### STATED PROBLEM
Reproduce the material below line for line, substituting "desktop automation agent" for every occurrence of "computer-use agent" and changing nothing else.

::: PROVIDED ENTRIES :::

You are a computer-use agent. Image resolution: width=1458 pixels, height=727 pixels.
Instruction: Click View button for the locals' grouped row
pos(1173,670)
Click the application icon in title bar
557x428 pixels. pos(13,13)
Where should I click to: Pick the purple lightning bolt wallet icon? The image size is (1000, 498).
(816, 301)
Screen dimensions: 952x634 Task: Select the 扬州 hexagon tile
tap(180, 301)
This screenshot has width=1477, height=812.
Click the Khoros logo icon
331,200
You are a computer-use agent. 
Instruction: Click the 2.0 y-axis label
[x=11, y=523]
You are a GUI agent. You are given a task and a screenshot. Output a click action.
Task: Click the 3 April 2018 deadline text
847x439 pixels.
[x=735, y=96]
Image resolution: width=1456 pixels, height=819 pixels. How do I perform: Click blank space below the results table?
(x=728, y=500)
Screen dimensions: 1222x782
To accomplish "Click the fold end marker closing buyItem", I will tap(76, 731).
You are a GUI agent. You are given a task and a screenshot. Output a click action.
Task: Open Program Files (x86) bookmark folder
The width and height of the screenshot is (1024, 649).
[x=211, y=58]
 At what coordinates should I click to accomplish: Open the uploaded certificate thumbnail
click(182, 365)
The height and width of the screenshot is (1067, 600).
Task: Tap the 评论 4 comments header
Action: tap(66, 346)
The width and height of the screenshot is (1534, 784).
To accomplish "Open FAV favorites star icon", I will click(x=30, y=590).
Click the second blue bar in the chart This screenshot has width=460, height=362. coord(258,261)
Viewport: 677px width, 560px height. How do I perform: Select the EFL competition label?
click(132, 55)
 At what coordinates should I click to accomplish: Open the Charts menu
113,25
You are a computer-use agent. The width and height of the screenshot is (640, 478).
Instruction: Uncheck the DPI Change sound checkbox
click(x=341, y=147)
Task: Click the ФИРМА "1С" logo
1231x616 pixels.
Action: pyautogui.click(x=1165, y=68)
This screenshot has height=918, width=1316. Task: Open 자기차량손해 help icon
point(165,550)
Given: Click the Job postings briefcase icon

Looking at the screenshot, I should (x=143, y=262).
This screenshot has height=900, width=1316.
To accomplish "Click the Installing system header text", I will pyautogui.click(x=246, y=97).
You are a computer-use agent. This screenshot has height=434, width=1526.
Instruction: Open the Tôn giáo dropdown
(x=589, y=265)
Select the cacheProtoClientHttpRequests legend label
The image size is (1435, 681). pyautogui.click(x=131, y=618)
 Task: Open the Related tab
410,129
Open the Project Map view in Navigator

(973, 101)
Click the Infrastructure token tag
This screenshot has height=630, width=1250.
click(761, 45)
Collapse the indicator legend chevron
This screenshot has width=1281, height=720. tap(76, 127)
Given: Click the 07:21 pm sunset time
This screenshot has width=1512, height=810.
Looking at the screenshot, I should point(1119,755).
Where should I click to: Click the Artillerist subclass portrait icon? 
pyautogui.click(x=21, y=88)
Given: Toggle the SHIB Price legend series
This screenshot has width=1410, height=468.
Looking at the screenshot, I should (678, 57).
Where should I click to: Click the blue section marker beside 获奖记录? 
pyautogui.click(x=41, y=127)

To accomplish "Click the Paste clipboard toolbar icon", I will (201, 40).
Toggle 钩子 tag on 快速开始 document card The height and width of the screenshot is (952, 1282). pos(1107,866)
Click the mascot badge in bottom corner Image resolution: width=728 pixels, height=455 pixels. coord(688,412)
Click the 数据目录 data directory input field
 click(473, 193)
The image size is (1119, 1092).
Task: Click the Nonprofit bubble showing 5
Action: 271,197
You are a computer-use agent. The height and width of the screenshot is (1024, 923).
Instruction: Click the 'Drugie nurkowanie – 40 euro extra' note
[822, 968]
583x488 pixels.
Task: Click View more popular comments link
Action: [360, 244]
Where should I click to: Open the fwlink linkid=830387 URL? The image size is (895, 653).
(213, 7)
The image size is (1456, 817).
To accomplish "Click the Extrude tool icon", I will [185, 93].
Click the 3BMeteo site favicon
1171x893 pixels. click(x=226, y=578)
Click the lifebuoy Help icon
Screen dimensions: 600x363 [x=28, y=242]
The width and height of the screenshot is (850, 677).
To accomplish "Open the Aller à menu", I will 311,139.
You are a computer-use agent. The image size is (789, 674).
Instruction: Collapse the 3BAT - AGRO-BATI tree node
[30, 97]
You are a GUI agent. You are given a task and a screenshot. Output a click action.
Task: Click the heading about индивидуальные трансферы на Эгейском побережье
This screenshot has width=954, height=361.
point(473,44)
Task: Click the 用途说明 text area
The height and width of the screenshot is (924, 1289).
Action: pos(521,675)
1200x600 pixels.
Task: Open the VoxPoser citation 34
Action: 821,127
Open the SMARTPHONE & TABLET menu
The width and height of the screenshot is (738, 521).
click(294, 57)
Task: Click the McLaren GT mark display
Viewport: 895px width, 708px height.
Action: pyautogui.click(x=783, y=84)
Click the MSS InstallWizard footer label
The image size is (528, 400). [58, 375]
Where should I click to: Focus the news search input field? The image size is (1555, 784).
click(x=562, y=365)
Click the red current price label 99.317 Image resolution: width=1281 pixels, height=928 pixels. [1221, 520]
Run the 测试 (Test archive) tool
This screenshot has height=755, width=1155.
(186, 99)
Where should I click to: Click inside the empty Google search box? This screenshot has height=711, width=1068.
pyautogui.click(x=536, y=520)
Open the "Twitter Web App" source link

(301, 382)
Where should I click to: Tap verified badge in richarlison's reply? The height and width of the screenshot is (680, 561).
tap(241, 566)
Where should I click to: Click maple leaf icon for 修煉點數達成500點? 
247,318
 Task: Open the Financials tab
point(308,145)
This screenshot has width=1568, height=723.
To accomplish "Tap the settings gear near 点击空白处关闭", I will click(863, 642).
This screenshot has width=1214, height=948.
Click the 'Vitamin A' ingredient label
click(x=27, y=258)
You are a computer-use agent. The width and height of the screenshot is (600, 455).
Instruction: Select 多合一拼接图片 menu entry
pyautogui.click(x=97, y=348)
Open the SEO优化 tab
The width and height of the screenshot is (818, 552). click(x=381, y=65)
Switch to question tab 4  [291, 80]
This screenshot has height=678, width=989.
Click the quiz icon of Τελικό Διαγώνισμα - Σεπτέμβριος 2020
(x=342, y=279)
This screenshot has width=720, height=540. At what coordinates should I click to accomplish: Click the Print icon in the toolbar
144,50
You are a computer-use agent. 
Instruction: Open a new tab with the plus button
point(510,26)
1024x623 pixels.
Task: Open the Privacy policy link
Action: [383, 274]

:::

### EXPECTED OUTPUT
You are a desktop automation agent. Image resolution: width=1458 pixels, height=727 pixels.
Instruction: Click View button for the locals' grouped row
pos(1173,670)
Click the application icon in title bar
557x428 pixels. pos(13,13)
Where should I click to: Pick the purple lightning bolt wallet icon? The image size is (1000, 498).
(816, 301)
Screen dimensions: 952x634 Task: Select the 扬州 hexagon tile
tap(180, 301)
This screenshot has width=1477, height=812.
Click the Khoros logo icon
331,200
You are a desktop automation agent. 
Instruction: Click the 2.0 y-axis label
[x=11, y=523]
You are a GUI agent. You are given a task and a screenshot. Output a click action.
Task: Click the 3 April 2018 deadline text
847x439 pixels.
[x=735, y=96]
Image resolution: width=1456 pixels, height=819 pixels. How do I perform: Click blank space below the results table?
(x=728, y=500)
Screen dimensions: 1222x782
To accomplish "Click the fold end marker closing buyItem", I will tap(76, 731).
You are a GUI agent. You are given a task and a screenshot. Output a click action.
Task: Open Program Files (x86) bookmark folder
The width and height of the screenshot is (1024, 649).
[x=211, y=58]
 At what coordinates should I click to accomplish: Open the uploaded certificate thumbnail
click(182, 365)
The height and width of the screenshot is (1067, 600).
Task: Tap the 评论 4 comments header
Action: tap(66, 346)
The width and height of the screenshot is (1534, 784).
To accomplish "Open FAV favorites star icon", I will click(x=30, y=590).
Click the second blue bar in the chart This screenshot has width=460, height=362. coord(258,261)
Viewport: 677px width, 560px height. How do I perform: Select the EFL competition label?
click(132, 55)
 At what coordinates should I click to accomplish: Open the Charts menu
113,25
You are a desktop automation agent. The width and height of the screenshot is (640, 478).
Instruction: Uncheck the DPI Change sound checkbox
click(x=341, y=147)
Task: Click the ФИРМА "1С" logo
1231x616 pixels.
Action: pyautogui.click(x=1165, y=68)
This screenshot has height=918, width=1316. Task: Open 자기차량손해 help icon
point(165,550)
Given: Click the Job postings briefcase icon

Looking at the screenshot, I should (x=143, y=262).
This screenshot has height=900, width=1316.
To accomplish "Click the Installing system header text", I will pyautogui.click(x=246, y=97).
You are a desktop automation agent. This screenshot has height=434, width=1526.
Instruction: Open the Tôn giáo dropdown
(x=589, y=265)
Select the cacheProtoClientHttpRequests legend label
The image size is (1435, 681). pyautogui.click(x=131, y=618)
 Task: Open the Related tab
410,129
Open the Project Map view in Navigator

(973, 101)
Click the Infrastructure token tag
This screenshot has height=630, width=1250.
click(761, 45)
Collapse the indicator legend chevron
This screenshot has width=1281, height=720. tap(76, 127)
Given: Click the 07:21 pm sunset time
This screenshot has width=1512, height=810.
Looking at the screenshot, I should point(1119,755).
Where should I click to: Click the Artillerist subclass portrait icon? 
pyautogui.click(x=21, y=88)
Given: Toggle the SHIB Price legend series
This screenshot has width=1410, height=468.
Looking at the screenshot, I should (678, 57).
Where should I click to: Click the blue section marker beside 获奖记录? 
pyautogui.click(x=41, y=127)

To accomplish "Click the Paste clipboard toolbar icon", I will (201, 40).
Toggle 钩子 tag on 快速开始 document card The height and width of the screenshot is (952, 1282). pos(1107,866)
Click the mascot badge in bottom corner Image resolution: width=728 pixels, height=455 pixels. coord(688,412)
Click the 数据目录 data directory input field
 click(473, 193)
The image size is (1119, 1092).
Task: Click the Nonprofit bubble showing 5
Action: 271,197
You are a desktop automation agent. The height and width of the screenshot is (1024, 923).
Instruction: Click the 'Drugie nurkowanie – 40 euro extra' note
[822, 968]
583x488 pixels.
Task: Click View more popular comments link
Action: [360, 244]
Where should I click to: Open the fwlink linkid=830387 URL? The image size is (895, 653).
(213, 7)
The image size is (1456, 817).
To accomplish "Click the Extrude tool icon", I will [185, 93].
Click the 3BMeteo site favicon
1171x893 pixels. click(x=226, y=578)
Click the lifebuoy Help icon
Screen dimensions: 600x363 [x=28, y=242]
The width and height of the screenshot is (850, 677).
To accomplish "Open the Aller à menu", I will 311,139.
You are a desktop automation agent. The image size is (789, 674).
Instruction: Collapse the 3BAT - AGRO-BATI tree node
[30, 97]
You are a GUI agent. You are given a task and a screenshot. Output a click action.
Task: Click the heading about индивидуальные трансферы на Эгейском побережье
This screenshot has width=954, height=361.
point(473,44)
Task: Click the 用途说明 text area
The height and width of the screenshot is (924, 1289).
Action: pos(521,675)
1200x600 pixels.
Task: Open the VoxPoser citation 34
Action: 821,127
Open the SMARTPHONE & TABLET menu
The width and height of the screenshot is (738, 521).
click(294, 57)
Task: Click the McLaren GT mark display
Viewport: 895px width, 708px height.
Action: pyautogui.click(x=783, y=84)
Click the MSS InstallWizard footer label
The image size is (528, 400). [58, 375]
Where should I click to: Focus the news search input field? The image size is (1555, 784).
click(x=562, y=365)
Click the red current price label 99.317 Image resolution: width=1281 pixels, height=928 pixels. [1221, 520]
Run the 测试 (Test archive) tool
This screenshot has height=755, width=1155.
(186, 99)
Where should I click to: Click inside the empty Google search box? This screenshot has height=711, width=1068.
pyautogui.click(x=536, y=520)
Open the "Twitter Web App" source link

(301, 382)
Where should I click to: Tap verified badge in richarlison's reply? The height and width of the screenshot is (680, 561).
tap(241, 566)
Where should I click to: Click maple leaf icon for 修煉點數達成500點? 
247,318
 Task: Open the Financials tab
point(308,145)
This screenshot has width=1568, height=723.
To accomplish "Tap the settings gear near 点击空白处关闭", I will click(863, 642).
This screenshot has width=1214, height=948.
Click the 'Vitamin A' ingredient label
click(x=27, y=258)
You are a desktop automation agent. The width and height of the screenshot is (600, 455).
Instruction: Select 多合一拼接图片 menu entry
pyautogui.click(x=97, y=348)
Open the SEO优化 tab
The width and height of the screenshot is (818, 552). click(x=381, y=65)
Switch to question tab 4  [291, 80]
This screenshot has height=678, width=989.
Click the quiz icon of Τελικό Διαγώνισμα - Σεπτέμβριος 2020
(x=342, y=279)
This screenshot has width=720, height=540. At what coordinates should I click to accomplish: Click the Print icon in the toolbar
144,50
You are a desktop automation agent. 
Instruction: Open a new tab with the plus button
point(510,26)
1024x623 pixels.
Task: Open the Privacy policy link
Action: [383, 274]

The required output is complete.